Dataset records:
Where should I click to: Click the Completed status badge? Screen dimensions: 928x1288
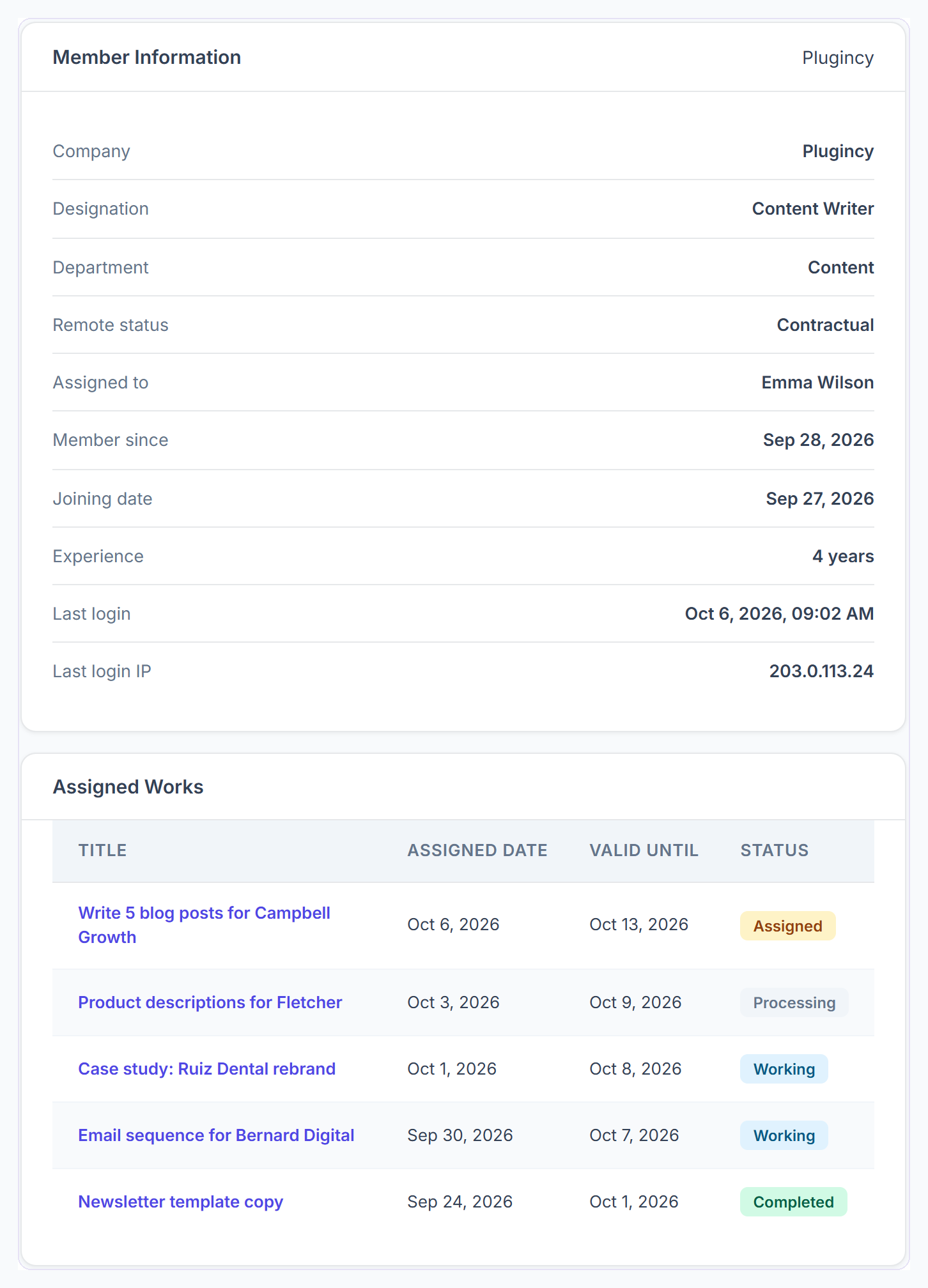[793, 1202]
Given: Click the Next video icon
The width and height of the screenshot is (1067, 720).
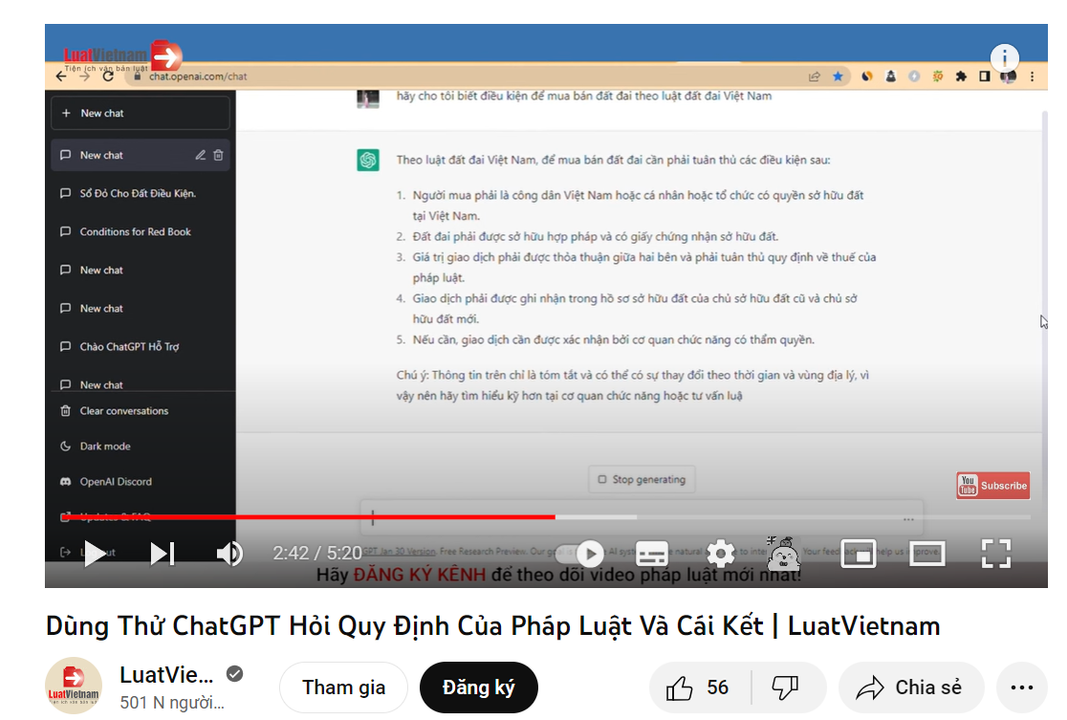Looking at the screenshot, I should (x=162, y=553).
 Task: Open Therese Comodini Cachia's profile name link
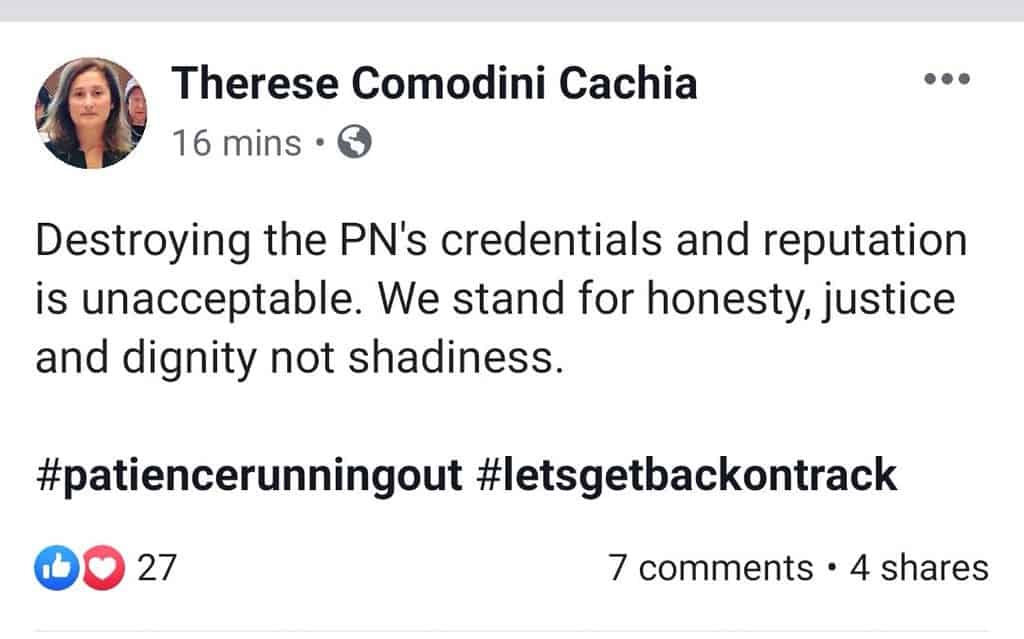434,84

Goal of the exercise:
Locate the line containing "The width and" in the material above, then repeat it and every later line exactly, with no pictures.

Your response:
The width and height of the screenshot is (1067, 720).
Looking at the screenshot, I should (x=162, y=553).
 Task: Open Therese Comodini Cachia's profile name link
434,84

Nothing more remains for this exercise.